Stated task 1:
List every parameter name in the signature of tdp_mmu_zap_leafs in the patch discussion.

Text block:

I think the original code does not _over_ zapping. But the new version
does. Will that have some side effects? In particular, if the range is
within a huge page (or HugeTLB page of various sizes), then we choose to
zap it even if it is more than the range.

Regardless of side effect, I think we probably should mention that in
the comments?

>   *
>   * If can_yield is true, will release the MMU lock and reschedule if the
>   * scheduler needs the CPU or there is contention on the MMU lock. If this
> @@ -845,42 +843,25 @@ bool kvm_tdp_mmu_zap_sp(struct kvm *kvm, struct kvm_mmu_page *sp)
>   * the caller must ensure it does not supply too large a GFN range, or the
>   * operation can cause a soft lockup.
>   */
> -static bool zap_gfn_range(struct kvm *kvm, struct kvm_mmu_page *root,
> -			  gfn_t start, gfn_t end, bool can_yield, bool flush)
> +static bool tdp_mmu_zap_leafs(struct kvm *kvm, struct kvm_mmu_page *root,
> +			      gfn_t start, gfn_t end, bool can_yield, bool flush)
>  {
> -	bool zap_all = (start == 0 && end >= tdp_mmu_max_gfn_host());
>  	struct tdp_iter iter;
>  
> -	/*
> -	 * No need to try to step down in the iterator when zapping all SPTEs,
> -	 * zapping the top-level non-leaf SPTEs will recurse on their children.
> -	 */
> -	int min_level = zap_all ? root->role.level : PG_LEVEL_4K;
> -
>  	end = min(end, tdp_mmu_max_gfn_host());
>  
>  	lockdep_assert_held_write(&kvm->mmu_lock);
>  
>  	rcu_read_lock();
>  
> -	for_each_tdp_pte_min_level(iter, root, min_level, start, end) {
> +	for_each_tdp_pte_min_level(iter, root, PG_LEVEL_4K, start, end) {
>  		if (can_yield &&
>  		    tdp_mmu_iter_cond_resched(kvm, &iter, flush, false)) {
>  			flush = false;
>  			continue;
>  		}
>  
> -		if (!is_shadow_present_pte(iter.old_spte))

Stated task 2:
Rescale the coordinates in the answers of the records, from the line with "You are a GUI" through the end of the records. Multiply each by 2.2, round to whole numbers with halves going up, and write out those lines again with their requests but without the pictures.

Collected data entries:
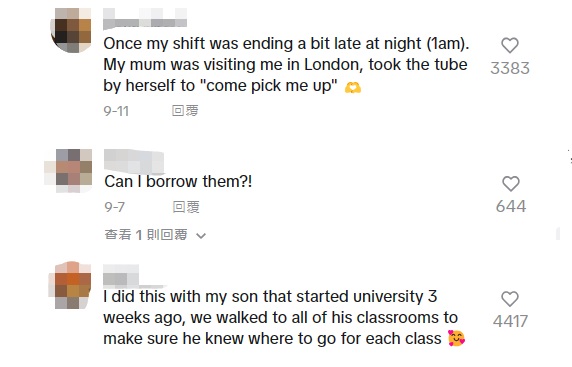Click the 4417 like count

click(510, 321)
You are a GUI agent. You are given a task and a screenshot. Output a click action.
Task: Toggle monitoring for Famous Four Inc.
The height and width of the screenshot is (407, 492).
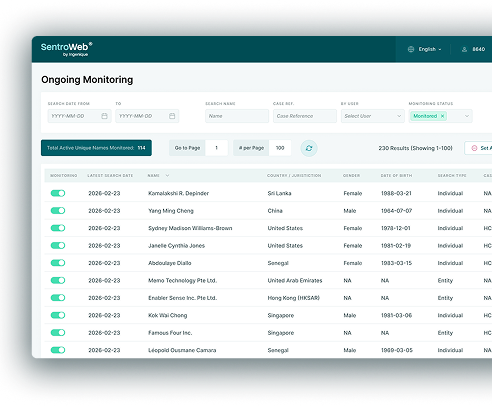58,333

Correct result 1:
kvm, root, start, end, can_yield, flush

Correct result 2:
You are a GUI agent. You are given a task and a screenshot. Output a click action.
Task: Toggle monitoring for Famous Four Inc.
The height and width of the screenshot is (407, 492).
128,733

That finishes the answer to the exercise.